3.    When it comes to "core strength" for runners, strength in the hips and glutes is most important for preventing injury

4.    Don't feel too bad about skimping on strength for the "traditional" core of the abdomen and back, because there's very little evidence that they matter much for preventing injury (Note: some recent reading I've been doing has discussed a connection between abdominal weakness and hamstring injuries—expect to see an injury series article on that in a few weeks)

5.    Weakness and dysfunction in a thin, wide muscle called the transverse abdominus, which runs underneath the "normal" ab muscles, may be linked to low back and groin problems.

6.     Drinking a cup of coffee (or taking a 200mg caffeine tablet) an hour before a race or workout will give you a small but notable performance boost (and you don't have to abstain from caffeine in the preceding days either!).

7.    Medical-grade compression socks—which are not the same thing as the Nike compressionwear or Oxysocks you'd find at most running stores—might boost performance by a smidge, but they seem to be better-suited for reducing soreness after a workout.

8.    Of all of the visits to the medical tent at a big-city marathon, over 20% are related to skin issues like blistering and chafing!

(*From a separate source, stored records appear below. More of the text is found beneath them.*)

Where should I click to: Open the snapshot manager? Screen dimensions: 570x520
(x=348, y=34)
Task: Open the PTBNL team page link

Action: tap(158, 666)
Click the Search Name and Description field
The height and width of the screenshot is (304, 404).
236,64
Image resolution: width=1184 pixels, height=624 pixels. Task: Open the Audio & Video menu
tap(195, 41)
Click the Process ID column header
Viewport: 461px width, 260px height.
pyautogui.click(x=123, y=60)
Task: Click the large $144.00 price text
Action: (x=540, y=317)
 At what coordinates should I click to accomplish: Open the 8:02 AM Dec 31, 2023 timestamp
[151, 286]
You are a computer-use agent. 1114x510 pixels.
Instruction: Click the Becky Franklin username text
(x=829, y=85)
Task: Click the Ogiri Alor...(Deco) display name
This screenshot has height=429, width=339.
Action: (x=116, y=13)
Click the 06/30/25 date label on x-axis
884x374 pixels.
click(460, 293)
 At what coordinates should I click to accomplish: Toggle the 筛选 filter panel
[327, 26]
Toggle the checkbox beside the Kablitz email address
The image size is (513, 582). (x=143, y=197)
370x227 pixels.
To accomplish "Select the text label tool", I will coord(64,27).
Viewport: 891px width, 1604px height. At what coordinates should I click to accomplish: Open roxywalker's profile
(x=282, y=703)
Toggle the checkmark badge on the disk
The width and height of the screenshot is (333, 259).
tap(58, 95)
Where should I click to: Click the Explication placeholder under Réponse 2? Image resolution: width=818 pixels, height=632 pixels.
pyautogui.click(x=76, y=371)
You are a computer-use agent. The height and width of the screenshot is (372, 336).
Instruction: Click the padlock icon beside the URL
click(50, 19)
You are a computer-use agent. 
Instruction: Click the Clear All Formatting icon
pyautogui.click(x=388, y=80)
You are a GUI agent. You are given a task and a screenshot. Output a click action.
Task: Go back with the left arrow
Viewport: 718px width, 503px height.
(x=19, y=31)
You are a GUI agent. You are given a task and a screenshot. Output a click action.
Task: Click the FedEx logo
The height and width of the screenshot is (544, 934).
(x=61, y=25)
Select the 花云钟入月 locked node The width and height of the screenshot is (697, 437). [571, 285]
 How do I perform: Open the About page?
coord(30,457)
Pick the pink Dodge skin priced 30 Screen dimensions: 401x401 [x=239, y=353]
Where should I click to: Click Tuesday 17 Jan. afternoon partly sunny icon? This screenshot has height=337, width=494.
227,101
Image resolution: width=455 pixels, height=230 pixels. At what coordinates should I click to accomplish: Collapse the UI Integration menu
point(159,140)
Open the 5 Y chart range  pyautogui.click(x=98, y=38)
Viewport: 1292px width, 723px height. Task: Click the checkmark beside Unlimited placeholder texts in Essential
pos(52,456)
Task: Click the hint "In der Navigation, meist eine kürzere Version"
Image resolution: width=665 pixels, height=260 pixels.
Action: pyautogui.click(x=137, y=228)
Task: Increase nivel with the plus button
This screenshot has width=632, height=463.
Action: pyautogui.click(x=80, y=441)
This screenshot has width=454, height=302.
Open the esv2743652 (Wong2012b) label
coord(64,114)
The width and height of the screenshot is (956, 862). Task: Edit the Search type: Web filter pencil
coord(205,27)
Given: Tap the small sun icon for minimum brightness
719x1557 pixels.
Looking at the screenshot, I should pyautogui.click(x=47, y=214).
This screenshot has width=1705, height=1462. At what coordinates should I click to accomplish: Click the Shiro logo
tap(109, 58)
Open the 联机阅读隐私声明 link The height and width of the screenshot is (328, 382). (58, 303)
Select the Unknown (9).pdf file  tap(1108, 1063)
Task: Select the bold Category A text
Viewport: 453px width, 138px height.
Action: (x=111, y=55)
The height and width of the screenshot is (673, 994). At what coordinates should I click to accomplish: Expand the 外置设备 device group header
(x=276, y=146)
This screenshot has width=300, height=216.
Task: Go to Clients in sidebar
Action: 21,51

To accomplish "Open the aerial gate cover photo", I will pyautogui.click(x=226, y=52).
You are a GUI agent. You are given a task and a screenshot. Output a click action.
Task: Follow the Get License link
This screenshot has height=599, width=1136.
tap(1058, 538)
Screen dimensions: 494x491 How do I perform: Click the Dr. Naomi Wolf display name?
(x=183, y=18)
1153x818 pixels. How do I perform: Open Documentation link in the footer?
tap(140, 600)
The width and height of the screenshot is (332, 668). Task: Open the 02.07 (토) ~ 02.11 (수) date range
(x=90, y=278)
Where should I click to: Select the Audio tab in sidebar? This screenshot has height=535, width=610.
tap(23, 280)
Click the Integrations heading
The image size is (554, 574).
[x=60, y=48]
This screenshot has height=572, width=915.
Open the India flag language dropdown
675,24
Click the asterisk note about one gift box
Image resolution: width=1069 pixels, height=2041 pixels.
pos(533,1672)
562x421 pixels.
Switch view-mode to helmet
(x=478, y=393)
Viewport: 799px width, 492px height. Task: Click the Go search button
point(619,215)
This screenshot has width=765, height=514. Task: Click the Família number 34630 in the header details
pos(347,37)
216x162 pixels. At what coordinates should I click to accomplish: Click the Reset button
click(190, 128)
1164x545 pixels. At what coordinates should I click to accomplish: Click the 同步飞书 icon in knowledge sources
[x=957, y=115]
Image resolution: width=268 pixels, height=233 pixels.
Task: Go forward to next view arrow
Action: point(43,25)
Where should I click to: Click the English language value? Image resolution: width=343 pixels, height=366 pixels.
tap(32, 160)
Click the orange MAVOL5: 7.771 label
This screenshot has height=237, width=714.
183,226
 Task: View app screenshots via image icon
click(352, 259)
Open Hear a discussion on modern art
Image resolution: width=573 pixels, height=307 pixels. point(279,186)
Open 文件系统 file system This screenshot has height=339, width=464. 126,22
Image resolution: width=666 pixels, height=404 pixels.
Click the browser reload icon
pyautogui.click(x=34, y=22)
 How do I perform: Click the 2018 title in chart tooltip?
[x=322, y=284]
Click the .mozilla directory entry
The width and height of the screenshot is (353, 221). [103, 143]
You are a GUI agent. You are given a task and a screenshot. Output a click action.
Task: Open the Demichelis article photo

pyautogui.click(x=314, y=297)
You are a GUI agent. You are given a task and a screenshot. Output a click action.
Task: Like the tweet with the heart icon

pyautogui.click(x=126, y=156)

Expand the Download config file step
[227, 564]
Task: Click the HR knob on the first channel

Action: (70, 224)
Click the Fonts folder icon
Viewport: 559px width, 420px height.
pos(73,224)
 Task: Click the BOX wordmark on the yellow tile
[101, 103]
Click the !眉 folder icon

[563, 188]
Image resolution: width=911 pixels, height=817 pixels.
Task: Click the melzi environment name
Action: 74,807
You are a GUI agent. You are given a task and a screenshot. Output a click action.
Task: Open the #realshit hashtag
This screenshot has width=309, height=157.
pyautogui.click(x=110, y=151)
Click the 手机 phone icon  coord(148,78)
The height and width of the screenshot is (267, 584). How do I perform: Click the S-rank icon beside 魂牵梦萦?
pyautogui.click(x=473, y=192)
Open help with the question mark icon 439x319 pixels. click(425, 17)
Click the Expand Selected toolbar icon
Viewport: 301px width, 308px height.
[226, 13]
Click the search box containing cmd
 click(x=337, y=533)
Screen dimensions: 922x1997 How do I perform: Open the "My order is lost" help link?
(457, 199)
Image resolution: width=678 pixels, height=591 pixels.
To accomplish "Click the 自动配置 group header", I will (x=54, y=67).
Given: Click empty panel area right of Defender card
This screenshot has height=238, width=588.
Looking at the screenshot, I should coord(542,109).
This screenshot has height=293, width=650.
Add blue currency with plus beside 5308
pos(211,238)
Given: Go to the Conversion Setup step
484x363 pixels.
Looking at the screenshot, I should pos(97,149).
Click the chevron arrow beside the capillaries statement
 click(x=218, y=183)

Protect your skin with technical gear (socks, tights, etc) to keep your skin dry, petroleum jelly or another lubricant, and by wearing shoes that you've gotten used to.

9.    Once you are "over the hill," you don't slow down quite as much as you might think: Master's runners slow by about 1-2 seconds per mile per year for races from 10-15km, and 4-6 seconds per mile per year in the marathon.  Women also close the gap between male runners as they age.